[[ Available data, beginning ]]

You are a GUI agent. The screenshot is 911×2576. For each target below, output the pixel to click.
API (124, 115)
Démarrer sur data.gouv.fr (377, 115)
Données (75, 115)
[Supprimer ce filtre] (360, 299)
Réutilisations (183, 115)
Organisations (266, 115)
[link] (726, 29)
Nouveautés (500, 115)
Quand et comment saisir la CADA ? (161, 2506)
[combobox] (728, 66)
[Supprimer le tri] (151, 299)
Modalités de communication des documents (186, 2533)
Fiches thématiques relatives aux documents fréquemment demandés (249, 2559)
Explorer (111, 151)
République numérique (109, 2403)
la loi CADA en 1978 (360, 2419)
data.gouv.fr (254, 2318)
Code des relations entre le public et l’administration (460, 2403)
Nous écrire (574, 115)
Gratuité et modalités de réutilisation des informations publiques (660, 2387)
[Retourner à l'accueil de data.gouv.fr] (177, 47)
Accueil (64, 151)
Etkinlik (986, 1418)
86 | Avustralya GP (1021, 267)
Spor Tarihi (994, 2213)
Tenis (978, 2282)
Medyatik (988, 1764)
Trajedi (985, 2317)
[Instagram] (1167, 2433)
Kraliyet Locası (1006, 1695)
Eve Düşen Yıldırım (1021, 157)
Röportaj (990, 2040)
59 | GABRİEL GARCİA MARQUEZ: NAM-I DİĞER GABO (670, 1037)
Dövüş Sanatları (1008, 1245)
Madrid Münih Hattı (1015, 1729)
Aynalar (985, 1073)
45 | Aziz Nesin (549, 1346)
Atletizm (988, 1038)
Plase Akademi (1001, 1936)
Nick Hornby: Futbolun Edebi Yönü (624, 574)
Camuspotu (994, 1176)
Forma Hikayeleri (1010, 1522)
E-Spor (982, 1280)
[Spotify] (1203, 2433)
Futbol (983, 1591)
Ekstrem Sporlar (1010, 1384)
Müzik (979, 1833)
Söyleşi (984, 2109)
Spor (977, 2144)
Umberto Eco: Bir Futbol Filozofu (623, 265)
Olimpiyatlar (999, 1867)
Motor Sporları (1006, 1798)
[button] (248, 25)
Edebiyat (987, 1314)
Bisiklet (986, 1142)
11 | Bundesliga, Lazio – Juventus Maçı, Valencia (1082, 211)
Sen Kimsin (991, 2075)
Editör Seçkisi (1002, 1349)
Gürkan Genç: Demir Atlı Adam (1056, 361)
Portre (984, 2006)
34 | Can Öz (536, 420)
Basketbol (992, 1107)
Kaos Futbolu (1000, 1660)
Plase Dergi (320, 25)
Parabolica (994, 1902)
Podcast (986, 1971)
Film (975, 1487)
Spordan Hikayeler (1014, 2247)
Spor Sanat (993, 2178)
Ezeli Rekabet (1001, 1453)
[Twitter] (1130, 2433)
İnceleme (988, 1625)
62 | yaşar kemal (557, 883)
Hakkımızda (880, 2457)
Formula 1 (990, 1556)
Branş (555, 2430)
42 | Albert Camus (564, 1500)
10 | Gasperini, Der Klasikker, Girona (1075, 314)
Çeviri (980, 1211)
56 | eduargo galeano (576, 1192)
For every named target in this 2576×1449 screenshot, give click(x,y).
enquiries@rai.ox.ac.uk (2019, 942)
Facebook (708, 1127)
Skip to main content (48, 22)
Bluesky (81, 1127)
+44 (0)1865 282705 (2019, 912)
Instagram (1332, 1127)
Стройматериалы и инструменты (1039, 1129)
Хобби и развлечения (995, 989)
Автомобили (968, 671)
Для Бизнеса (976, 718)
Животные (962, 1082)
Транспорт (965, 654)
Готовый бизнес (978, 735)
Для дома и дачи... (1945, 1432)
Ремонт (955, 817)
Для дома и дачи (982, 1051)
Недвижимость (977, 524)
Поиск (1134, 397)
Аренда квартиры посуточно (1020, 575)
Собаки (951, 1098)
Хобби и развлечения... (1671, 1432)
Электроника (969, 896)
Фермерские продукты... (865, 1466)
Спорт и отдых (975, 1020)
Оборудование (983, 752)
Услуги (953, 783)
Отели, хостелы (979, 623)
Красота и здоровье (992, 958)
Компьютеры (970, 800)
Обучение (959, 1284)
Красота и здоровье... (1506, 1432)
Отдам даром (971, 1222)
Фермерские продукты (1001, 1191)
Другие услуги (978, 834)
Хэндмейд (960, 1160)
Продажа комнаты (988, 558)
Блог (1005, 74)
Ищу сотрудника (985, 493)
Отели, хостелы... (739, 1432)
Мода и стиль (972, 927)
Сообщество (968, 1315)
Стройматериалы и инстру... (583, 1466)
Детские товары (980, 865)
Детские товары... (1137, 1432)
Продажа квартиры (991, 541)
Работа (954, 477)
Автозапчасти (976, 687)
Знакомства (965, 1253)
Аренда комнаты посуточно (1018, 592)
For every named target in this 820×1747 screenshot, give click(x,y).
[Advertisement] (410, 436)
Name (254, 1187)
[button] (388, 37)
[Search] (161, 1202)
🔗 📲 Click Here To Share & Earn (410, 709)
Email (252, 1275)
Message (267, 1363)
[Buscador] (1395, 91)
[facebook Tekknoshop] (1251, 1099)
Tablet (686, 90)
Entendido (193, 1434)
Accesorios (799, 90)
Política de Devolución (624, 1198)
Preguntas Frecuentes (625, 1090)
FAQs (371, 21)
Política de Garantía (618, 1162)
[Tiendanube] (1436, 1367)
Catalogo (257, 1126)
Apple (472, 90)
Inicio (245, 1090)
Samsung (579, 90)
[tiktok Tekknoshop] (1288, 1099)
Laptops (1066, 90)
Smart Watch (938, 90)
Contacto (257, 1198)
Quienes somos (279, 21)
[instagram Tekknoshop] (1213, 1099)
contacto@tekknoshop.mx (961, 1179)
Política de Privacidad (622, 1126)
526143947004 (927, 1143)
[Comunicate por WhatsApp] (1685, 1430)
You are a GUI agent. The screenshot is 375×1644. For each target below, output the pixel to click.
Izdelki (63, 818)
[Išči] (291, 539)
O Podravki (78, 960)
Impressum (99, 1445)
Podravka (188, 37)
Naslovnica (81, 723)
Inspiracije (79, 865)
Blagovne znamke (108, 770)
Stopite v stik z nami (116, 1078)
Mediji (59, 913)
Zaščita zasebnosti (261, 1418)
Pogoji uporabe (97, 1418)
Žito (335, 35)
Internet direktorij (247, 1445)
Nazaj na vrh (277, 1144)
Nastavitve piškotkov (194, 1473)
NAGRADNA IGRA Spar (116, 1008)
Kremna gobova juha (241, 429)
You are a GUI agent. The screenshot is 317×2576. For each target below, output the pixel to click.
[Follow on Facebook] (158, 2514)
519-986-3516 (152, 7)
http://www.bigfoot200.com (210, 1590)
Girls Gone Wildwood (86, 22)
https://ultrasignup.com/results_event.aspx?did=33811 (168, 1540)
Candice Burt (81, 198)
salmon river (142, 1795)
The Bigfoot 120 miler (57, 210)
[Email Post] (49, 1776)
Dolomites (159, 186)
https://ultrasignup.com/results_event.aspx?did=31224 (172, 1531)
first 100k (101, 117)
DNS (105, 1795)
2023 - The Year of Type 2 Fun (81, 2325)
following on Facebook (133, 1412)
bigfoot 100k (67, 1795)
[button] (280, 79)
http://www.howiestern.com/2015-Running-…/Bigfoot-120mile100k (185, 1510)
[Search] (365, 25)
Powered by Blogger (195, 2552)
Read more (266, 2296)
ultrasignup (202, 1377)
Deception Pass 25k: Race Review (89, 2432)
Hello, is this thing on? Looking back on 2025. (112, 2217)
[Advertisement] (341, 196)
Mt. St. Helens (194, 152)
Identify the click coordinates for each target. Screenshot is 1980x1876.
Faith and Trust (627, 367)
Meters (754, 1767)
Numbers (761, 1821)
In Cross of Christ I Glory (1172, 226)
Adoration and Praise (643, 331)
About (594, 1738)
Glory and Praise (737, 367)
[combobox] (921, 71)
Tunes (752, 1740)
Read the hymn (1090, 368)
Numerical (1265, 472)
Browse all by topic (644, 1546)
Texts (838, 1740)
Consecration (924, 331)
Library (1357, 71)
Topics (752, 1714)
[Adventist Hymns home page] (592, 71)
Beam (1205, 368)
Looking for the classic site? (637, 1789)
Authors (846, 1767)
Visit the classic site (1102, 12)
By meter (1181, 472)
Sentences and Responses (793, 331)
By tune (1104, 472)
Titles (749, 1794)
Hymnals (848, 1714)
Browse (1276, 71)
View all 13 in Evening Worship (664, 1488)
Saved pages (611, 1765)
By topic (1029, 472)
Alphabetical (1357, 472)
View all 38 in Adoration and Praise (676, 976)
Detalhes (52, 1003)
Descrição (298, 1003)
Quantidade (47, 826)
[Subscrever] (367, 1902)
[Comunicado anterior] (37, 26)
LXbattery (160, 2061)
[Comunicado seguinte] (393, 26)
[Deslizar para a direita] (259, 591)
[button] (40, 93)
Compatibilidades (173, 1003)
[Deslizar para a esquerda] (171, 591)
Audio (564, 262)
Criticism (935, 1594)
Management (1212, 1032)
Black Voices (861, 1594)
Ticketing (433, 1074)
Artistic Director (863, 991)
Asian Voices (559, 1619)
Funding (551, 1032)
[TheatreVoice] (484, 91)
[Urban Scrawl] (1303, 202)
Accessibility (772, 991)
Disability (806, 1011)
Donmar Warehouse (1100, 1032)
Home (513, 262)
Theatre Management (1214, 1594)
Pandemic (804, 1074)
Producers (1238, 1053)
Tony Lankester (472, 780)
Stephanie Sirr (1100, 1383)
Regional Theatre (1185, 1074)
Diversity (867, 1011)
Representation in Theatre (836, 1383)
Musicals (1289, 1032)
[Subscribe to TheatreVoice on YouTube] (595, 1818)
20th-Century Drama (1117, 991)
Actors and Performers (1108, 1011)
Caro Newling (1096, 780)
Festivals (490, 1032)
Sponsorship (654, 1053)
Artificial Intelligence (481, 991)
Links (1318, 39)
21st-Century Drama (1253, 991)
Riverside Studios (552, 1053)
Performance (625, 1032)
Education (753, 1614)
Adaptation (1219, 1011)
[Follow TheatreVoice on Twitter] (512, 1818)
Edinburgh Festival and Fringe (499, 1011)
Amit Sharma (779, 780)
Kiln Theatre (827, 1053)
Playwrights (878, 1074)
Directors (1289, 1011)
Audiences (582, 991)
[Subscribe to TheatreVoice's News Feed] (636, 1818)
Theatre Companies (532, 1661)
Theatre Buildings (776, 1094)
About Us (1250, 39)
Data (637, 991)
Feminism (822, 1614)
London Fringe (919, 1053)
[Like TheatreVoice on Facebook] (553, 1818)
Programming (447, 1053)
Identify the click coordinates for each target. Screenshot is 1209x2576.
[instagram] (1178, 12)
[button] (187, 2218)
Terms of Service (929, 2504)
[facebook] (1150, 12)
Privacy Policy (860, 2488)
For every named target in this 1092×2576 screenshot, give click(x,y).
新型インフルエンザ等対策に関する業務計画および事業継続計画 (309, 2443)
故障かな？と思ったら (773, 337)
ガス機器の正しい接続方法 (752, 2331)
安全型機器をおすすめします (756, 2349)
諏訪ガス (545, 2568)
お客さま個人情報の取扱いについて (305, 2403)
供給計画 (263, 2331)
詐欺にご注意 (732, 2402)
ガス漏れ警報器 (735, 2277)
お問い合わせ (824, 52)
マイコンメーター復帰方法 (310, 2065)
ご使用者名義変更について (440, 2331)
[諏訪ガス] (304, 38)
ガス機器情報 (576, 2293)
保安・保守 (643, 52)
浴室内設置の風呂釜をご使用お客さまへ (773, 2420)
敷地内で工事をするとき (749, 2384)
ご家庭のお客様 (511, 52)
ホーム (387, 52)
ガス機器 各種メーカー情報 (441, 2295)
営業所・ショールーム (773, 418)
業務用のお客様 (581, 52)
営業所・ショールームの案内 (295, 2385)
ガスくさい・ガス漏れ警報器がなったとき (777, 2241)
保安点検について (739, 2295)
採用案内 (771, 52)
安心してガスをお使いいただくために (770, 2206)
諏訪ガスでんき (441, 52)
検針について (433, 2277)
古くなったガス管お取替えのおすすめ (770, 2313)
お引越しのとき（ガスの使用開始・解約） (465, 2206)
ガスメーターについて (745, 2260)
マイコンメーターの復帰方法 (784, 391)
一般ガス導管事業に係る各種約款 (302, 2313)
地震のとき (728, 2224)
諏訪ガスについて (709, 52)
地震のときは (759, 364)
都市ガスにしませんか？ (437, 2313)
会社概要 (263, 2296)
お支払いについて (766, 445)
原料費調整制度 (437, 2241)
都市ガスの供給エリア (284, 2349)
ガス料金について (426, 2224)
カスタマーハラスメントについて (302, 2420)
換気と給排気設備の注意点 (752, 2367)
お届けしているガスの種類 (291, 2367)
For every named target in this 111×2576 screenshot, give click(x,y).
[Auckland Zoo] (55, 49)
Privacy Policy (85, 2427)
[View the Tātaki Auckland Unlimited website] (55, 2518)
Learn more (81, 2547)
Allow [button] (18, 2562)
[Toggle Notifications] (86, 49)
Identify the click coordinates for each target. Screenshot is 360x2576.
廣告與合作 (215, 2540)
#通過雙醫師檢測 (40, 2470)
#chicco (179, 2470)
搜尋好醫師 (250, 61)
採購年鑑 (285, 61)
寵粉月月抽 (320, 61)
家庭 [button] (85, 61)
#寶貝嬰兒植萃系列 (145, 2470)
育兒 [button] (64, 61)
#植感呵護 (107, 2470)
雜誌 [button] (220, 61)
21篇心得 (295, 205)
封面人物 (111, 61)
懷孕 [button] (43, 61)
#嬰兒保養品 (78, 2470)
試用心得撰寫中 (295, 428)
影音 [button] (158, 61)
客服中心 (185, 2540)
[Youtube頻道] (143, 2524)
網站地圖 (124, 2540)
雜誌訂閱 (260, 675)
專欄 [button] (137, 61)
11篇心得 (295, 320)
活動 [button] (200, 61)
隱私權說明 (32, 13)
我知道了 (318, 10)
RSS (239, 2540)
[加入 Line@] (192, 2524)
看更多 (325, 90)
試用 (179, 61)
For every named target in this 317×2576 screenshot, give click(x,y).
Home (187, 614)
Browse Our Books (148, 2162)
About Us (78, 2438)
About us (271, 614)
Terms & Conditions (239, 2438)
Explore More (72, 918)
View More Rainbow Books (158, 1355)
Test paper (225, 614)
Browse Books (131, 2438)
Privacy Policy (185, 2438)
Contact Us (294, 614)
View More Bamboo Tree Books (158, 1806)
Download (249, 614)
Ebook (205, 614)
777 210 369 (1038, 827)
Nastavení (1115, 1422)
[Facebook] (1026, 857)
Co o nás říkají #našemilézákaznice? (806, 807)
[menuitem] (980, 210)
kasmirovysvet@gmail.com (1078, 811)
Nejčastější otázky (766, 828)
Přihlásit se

[[ Available data, end ]]

** Exercise brief **
Copy, exactly and only, the lines above that begin with the one containing "Impressum (99, 1445)" and finish with the one containing "[Email Post] (49, 1776)".

** Written answer **
Impressum (99, 1445)
Podravka (188, 37)
Naslovnica (81, 723)
Inspiracije (79, 865)
Blagovne znamke (108, 770)
Stopite v stik z nami (116, 1078)
Mediji (59, 913)
Zaščita zasebnosti (261, 1418)
Pogoji uporabe (97, 1418)
Žito (335, 35)
Internet direktorij (247, 1445)
Nazaj na vrh (277, 1144)
Nastavitve piškotkov (194, 1473)
NAGRADNA IGRA Spar (116, 1008)
Kremna gobova juha (241, 429)
You are a GUI agent. The screenshot is 317×2576. For each target below, output the pixel to click.
[Follow on Facebook] (158, 2514)
519-986-3516 (152, 7)
http://www.bigfoot200.com (210, 1590)
Girls Gone Wildwood (86, 22)
https://ultrasignup.com/results_event.aspx?did=33811 (168, 1540)
Candice Burt (81, 198)
salmon river (142, 1795)
The Bigfoot 120 miler (57, 210)
[Email Post] (49, 1776)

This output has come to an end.